## Work item
All lines in the data below carrying the string "each" are to be located and copied.

## Materials provided
============================================================

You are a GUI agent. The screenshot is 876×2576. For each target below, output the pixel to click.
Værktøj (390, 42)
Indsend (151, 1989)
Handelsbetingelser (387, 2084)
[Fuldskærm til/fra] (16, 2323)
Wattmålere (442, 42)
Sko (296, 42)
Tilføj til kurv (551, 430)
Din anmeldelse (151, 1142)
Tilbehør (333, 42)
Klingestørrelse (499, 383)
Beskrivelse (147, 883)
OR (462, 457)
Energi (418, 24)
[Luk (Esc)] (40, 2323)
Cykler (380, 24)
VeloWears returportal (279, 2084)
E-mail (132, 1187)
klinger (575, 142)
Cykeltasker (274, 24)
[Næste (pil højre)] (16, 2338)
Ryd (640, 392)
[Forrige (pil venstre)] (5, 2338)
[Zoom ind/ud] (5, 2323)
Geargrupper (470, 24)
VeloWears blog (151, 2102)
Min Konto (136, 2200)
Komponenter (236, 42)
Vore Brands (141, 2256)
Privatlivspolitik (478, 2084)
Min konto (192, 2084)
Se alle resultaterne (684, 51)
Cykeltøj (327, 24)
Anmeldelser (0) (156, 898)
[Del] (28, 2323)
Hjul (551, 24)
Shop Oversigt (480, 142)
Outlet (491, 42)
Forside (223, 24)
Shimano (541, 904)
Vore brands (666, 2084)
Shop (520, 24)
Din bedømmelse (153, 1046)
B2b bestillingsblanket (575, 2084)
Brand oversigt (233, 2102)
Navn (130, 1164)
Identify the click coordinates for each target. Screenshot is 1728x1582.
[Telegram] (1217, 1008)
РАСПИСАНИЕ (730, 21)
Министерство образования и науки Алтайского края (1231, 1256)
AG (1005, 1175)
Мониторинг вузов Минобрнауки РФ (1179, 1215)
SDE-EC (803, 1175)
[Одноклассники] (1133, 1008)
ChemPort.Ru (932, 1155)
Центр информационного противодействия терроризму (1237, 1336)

============================================================

## Task solution
You are a GUI agent. The screenshot is 876×2576. For each target below, output the pixel to click.
Identify the click coordinates for each target. Screenshot is 1728x1582.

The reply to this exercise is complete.